いやですよね、大学者にこんな想像を被せるのは。湖南のごく一部に関する、単純な見落としであることを願う由縁です。

白石について。

 新井白石の所説について、一切触れられていません白石の研究家、宮崎道生氏は次のように言っています。

一般的には学者としての白石の声価は寛政の頃に定まり、明治に入りその著作が逐次公刊されるようになって確定しました。

しかし古代史学者としての評価はまた別でした。「古史通」は明治四年、「古史通或問」は明治三九年に「新井白石全集」に収められ刊行になったが、明治の著名な史家は本居宣長の説を例にとることは多かったが、白石の説は殆ど顧みられなかつた。白石の邪馬台国観が本格的に取り上げられるようになったのは敗戦後、歴史を自由に論じられるようになり、邪馬台国論争も活発になってからである。

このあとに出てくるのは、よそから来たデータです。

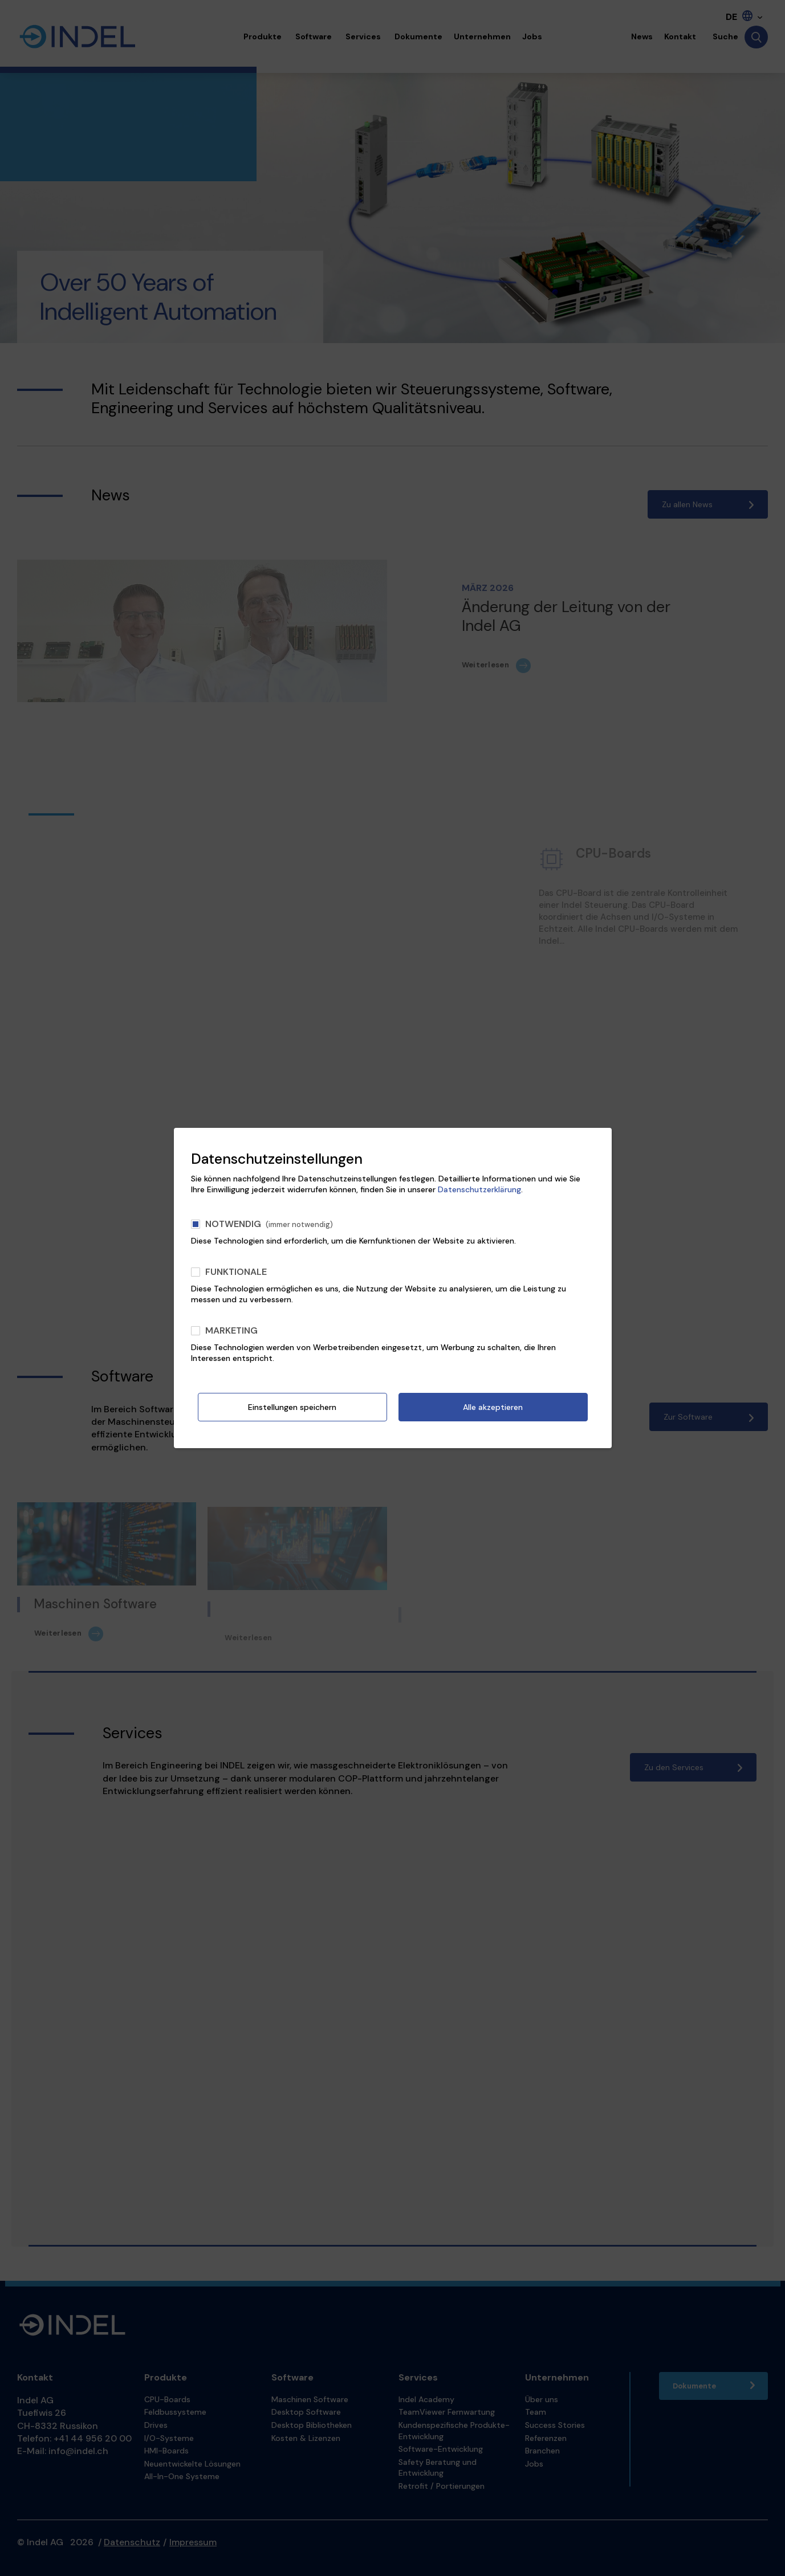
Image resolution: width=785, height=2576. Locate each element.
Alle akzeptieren (493, 1407)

卑弥呼考」の初出が『藝文』1910(明治43)年5月第1年第2号、6月第1年第3号、7月第1年第4号だそうですので、「そうなのか・・」という感じです。

 

そもそも遣使が景初二年であるか三年であるかというだけでは、近畿説、九州説に何の影響もありません。私は、本格的な景初二、三年論争は昭和28(1953)年、「景初三年鏡」の発見があってからだと思っています(記事№4参照)。湖南が景初二、三年の考察について深く立ち入っていないのは当然なのかもしれません。

 

卑弥呼考」は、二・三年について湖南の思索の後を辿れる、と私が予想していたものではありませんでした

ここまでの纏。

さて姚思廉、新井白石内藤湖南が「異口同音に」A氏と同じく倭の遣使、景初三年説であるという主張を検証してきました。私は姚思廉の「梁書」の景初三年を誤記だとして退けました。新井白石が正始四年を提唱していることを指摘しました。ここでA氏の主張する「異口同音」はなくなりました。内藤湖南の「卑弥呼考」での、景初三年についての記述は、これ以上検証すべき領域にはないことを指摘しました。

 

というわけでこれからの私の検証で、三先賢を考慮する必要はなくなりました。ここからは「A氏の筑摩書房版「三国志」訳本訳文を根拠にした景初三年説」検証に専念する事にさせていただきます。